### Parts of the exercise
(1) In the Tamur river account, condense the paragraph that begins "It’s late October" into a shorter version that keeps its main facts.
(2) Pick up the Tamur river account where it stops and continue the story from its last sentence.

### Selected excerpt
"""

A shudder of sand dusts the tent walls as he flips over for the umpteenth time, sleeping bag mangling in the decision-burdened wakefulness of the long night. Backwards and forwards, body echoing mind – get on the river, or get out. Ke garne?
The sleepfree mangler: Pat O’Keeffe: white-water adventurer; charismatic guide and pioneer of big river journeys in the world’s wilder places. A man with a fearsome reputation and, tonight, a head full of worry.
The river: The Tamur, East Nepal, swollen and huge after an extended and particularly intense monsoon. A raging torrent of boulder-wielding whitewater hurling itself furiously against the dirty spew of a dozen or more landslides that are deforming and blocking her course. A river with an equally fearsome reputation and right now, at her most violent and unforgiving.
It’s late October, a week since Pat, his raft crew and their seven expectant clients began their journey in from the chaotic Nepalese capital. It’s been an epic already. A short flight down to the Terai, then a long and heinous bus ride of sliding and churning up increasingly tenuous ‘roads’. A long day and longer night of the big Tata growler dodging the stone chutes and ephemeral cascades of the cheekily mobile hillsides up, down and all around until any last hints of ‘motorable’ finally disappeared shortly after the town of Basantapur. From here they’d continued on foot trekking up to the high yak kharkas and eventually cresting the ridge at Gupha Pokhari; sparkling water, tumbling, rosy-faced kids and first views of the Eastern Himalaya. Thence down and ever down through the dense rhododendron forest to Dobhan, to the river, to this shattered beach.

"""

### Record excerpts
"""

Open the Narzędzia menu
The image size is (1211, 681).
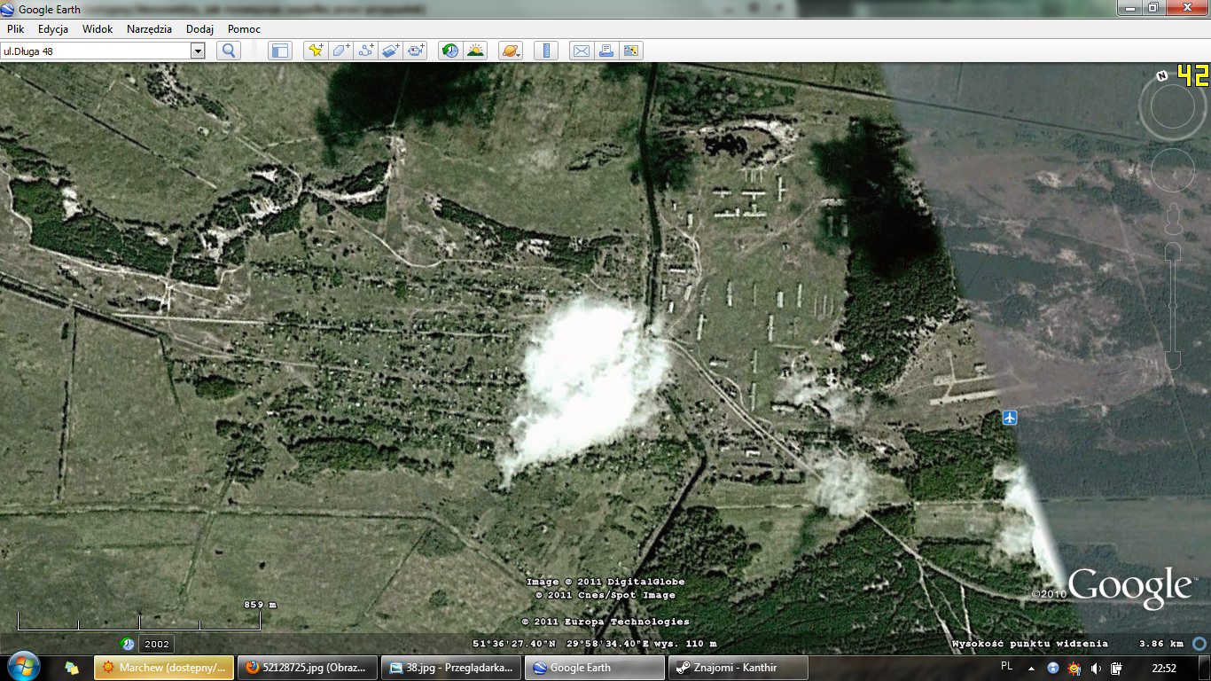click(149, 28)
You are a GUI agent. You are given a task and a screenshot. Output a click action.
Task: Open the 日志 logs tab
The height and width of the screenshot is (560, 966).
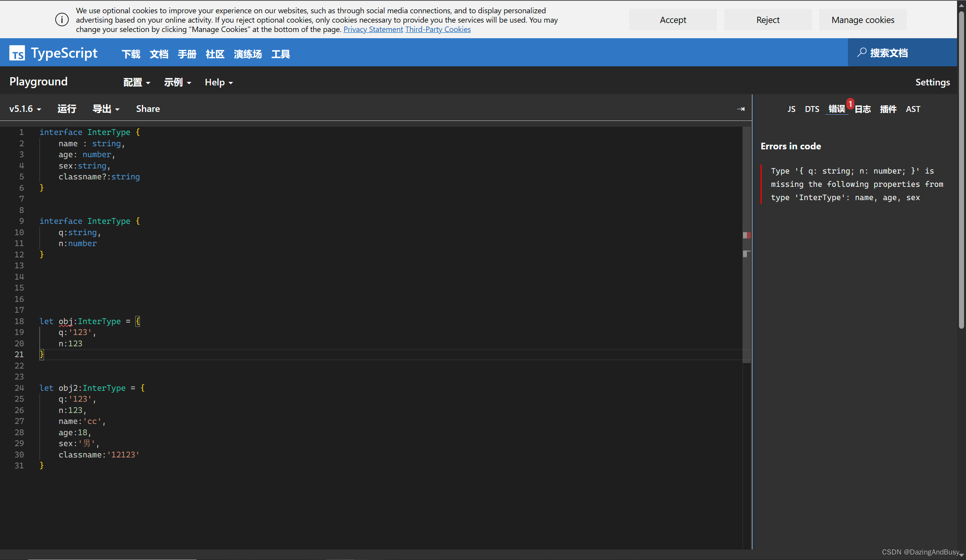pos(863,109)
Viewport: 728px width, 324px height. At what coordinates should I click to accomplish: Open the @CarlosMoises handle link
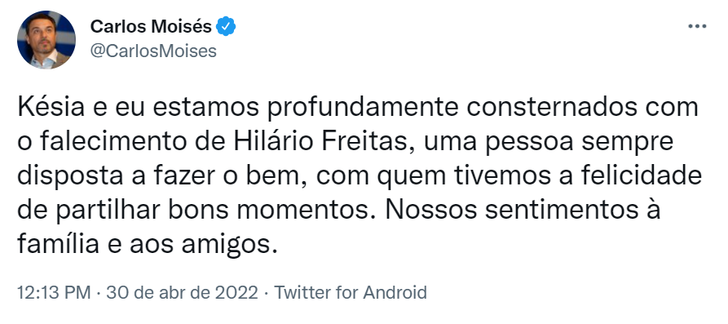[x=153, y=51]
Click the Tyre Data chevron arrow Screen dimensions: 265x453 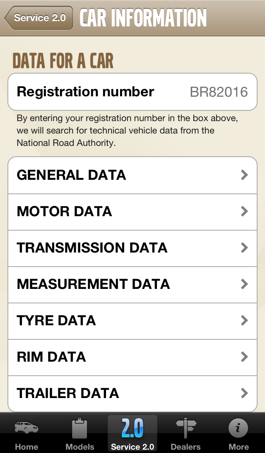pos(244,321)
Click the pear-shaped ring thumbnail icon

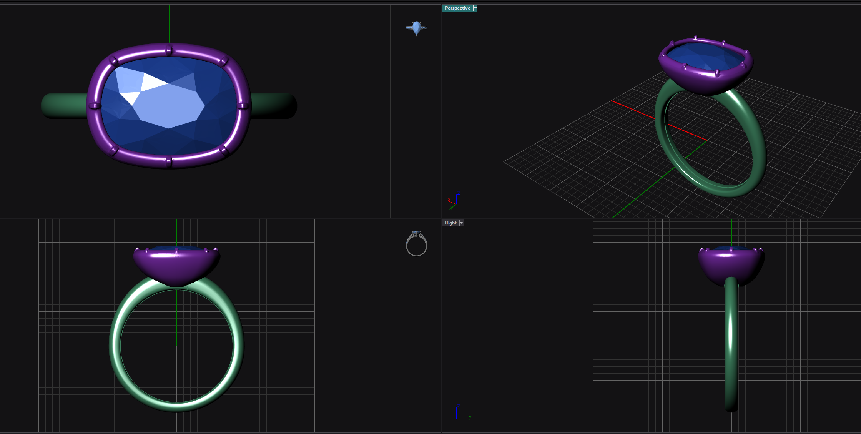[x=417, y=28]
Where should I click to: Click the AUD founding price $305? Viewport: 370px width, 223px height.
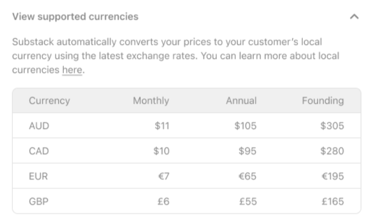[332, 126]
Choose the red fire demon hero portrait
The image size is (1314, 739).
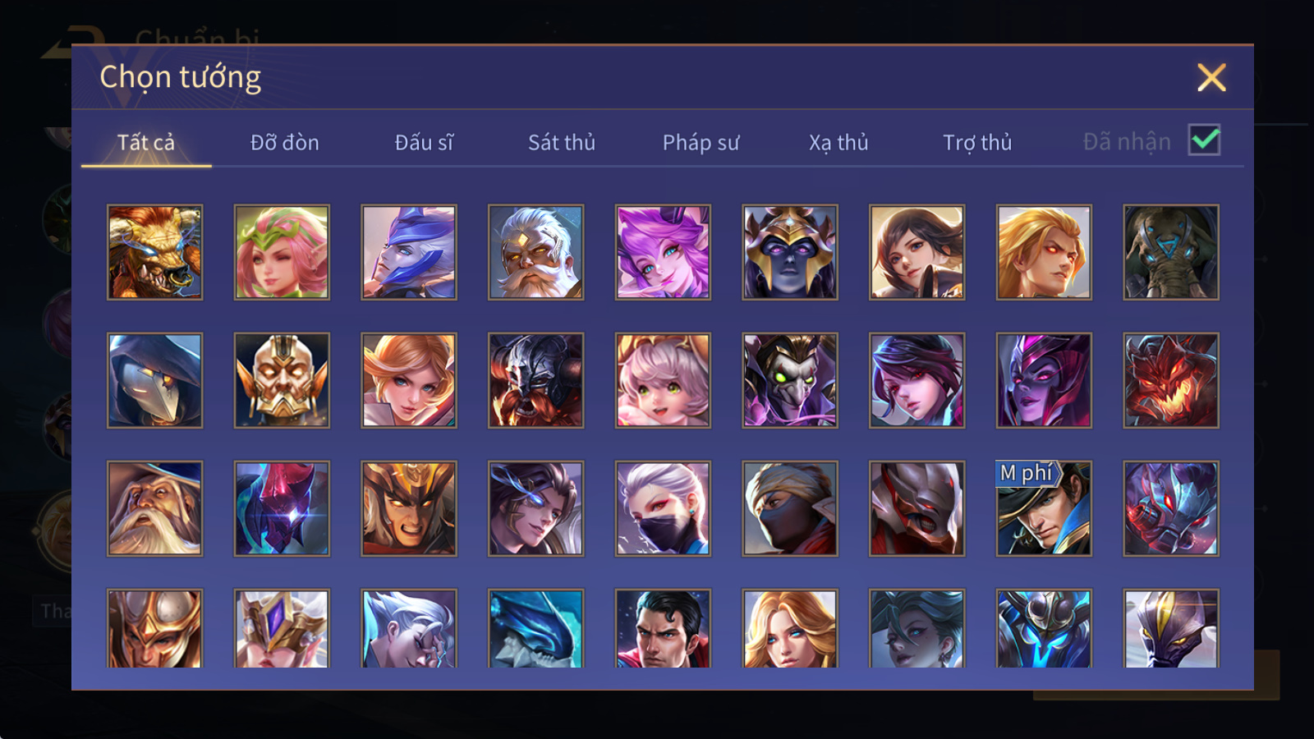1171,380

"""

### Results in order
(1) It is late October, a week after Pat, his raft crew and seven clients set out from the Nepalese capital. They flew down to the Terai. A long, grueling bus ride followed, on crumbling roads threatened by rockfall and landslides, until the roads gave out shortly after Basantapur. From there they trekked up to the high yak kharkas, crossed the ridge at Gupha Pokhari with their first views of the Eastern Himalaya, and descended through rhododendron forest to Dobhan and the river's shattered beach.

(2)
A long way to come – a lot of planning, of time, money and effort.
A lot of expectation.
A lot rested on reputation, to be here now.
An inkling of the dilemma ahead had begun back in Kathmandu some weeks earlier. The skies still thunderous and heavy a month after the expected end of the rains, downpours still flooding the muddy streets. Rumours of washed out bridges and trails were trickling through from the East. Some river operators had got the fear and cancelled early season trips. But other contacts were calling in with more positive reports “it’s big dai but not so much, dropping daily”, “all same same dai”, “all is well – sabai ṭhīka cha”
Pat’s team, indeed the Nepal raft community, were all waiting for a decision. Someone had to go first. They all looked to him.
Weighing up the somewhat thin and highly contradictory information against 16 years and 24 trips of experience on this one river alone, he has chosen ‘go’. It’s a risk but there are still 10 days before they reach……… a lot can change in that time, especially in Nepal.
The first sighting of the river, he and Sammy hanging out of the bus door at Mulghat on that long journey in, is frankly terrifying. Their gaze centred on a point mid-stream, the point their depth marker, a massive petrified tree stump stands anywhere between one and a few metres proud. The stump was virtually submerged. The Tamur is monstrous.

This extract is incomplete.